When they stepped into its clearing, moonlight spilled over them both like a pale curse. The braid girl dropped to her knees, palms flat against the scorched roots. She leaned close — so close Rafi half-feared she would press her ear against the bark to listen.

Instead, she scraped her finger across a deep crack. Amber-red resin smeared her skin. She held it up to him. "It bleeds," she whispered.

Rafi crouched beside her, ignoring the way the ground felt alive — a faint pulse drumming through the soles of his boots. He reached to wipe her hand, but she jerked it away.

"The hush wants you back," she murmured. Her eyes flicked to his chest, to the place where nightmares still clung like mold. "It wants us both."

Rafi looked at the resin glistening on her fingertip. In the moonlight, it glowed like a fresh heart beating outside its cage.

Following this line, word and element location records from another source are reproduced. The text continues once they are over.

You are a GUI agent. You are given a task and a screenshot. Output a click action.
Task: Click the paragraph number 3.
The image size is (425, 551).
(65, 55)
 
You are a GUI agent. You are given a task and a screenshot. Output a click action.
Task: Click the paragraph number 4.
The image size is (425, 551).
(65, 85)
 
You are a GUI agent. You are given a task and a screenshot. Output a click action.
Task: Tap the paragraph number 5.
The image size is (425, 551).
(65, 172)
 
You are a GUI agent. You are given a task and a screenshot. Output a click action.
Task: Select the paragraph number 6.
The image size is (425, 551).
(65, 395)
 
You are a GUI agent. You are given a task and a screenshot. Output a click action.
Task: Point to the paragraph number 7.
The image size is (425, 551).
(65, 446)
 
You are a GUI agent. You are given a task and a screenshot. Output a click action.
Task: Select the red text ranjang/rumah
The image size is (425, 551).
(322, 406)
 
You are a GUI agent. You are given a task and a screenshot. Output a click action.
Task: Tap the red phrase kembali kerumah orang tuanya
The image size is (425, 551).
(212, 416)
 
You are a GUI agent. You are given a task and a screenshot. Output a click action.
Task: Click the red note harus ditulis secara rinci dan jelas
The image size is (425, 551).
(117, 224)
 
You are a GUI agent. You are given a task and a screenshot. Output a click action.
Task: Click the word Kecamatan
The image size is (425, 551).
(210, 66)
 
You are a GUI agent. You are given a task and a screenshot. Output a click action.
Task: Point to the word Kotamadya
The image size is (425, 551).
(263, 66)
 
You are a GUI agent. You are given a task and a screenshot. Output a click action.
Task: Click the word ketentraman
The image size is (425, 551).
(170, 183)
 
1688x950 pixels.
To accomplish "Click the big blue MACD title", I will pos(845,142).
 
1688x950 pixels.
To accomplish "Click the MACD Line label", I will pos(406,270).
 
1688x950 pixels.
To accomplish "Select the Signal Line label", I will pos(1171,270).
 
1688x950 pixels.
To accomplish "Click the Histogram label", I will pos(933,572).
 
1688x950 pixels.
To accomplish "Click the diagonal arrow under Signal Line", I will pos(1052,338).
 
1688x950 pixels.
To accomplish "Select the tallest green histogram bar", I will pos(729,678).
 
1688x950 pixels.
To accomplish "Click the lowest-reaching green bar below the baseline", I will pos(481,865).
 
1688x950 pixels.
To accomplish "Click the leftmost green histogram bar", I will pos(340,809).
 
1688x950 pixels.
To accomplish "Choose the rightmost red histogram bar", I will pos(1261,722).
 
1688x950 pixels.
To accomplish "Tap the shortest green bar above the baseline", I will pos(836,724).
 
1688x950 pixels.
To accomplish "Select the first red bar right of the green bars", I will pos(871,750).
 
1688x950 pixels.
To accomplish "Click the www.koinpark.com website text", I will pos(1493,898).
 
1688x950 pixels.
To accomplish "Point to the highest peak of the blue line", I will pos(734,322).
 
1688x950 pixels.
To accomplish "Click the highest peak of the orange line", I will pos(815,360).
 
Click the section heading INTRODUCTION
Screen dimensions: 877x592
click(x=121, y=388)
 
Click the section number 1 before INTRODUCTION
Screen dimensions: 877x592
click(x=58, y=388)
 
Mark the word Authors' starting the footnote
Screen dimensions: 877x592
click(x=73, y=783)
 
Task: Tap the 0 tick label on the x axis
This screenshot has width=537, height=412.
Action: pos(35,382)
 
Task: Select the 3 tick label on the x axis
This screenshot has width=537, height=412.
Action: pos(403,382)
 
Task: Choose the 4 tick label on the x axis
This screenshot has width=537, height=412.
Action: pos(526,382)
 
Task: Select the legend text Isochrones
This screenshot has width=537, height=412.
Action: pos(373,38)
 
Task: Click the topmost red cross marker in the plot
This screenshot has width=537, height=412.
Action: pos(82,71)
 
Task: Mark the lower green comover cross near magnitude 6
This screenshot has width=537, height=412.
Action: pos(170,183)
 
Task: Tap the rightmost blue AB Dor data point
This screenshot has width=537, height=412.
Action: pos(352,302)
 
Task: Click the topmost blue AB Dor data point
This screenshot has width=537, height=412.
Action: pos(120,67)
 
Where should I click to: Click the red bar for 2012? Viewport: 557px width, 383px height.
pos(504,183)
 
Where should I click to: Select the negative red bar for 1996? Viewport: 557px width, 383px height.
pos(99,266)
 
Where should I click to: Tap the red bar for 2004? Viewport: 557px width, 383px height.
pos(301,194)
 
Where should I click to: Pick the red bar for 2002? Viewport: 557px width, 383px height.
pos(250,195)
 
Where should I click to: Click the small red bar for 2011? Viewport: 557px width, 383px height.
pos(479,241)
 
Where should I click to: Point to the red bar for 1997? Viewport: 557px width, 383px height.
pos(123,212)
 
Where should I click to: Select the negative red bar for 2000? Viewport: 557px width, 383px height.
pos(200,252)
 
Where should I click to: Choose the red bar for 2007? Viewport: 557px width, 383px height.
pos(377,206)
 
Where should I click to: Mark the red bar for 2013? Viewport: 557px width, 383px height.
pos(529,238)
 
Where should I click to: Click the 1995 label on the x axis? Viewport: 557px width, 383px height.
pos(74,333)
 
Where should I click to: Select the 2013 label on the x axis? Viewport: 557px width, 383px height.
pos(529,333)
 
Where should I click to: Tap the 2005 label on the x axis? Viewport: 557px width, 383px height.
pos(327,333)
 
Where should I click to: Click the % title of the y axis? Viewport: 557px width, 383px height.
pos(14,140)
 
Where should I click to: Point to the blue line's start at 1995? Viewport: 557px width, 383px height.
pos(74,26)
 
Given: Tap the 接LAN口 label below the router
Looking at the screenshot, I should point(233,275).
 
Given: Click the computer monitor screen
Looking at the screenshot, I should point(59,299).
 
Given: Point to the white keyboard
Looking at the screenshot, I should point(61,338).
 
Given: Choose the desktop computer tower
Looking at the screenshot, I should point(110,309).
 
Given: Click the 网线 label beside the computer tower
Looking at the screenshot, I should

In the hush, nothing died clean.

He knew, in that moment, the fire hadn't ended it. The hush mind had simply retreated, roots curling deeper than flame could reach. And now, fed by whispered prayers and the ache of orphans, it clawed toward the surface again.

He took the braid girl's hand, closing her stained fingers in his.

"Then we burn it again," he said. But the hush inside him laughed — soft and sure — as if it knew better.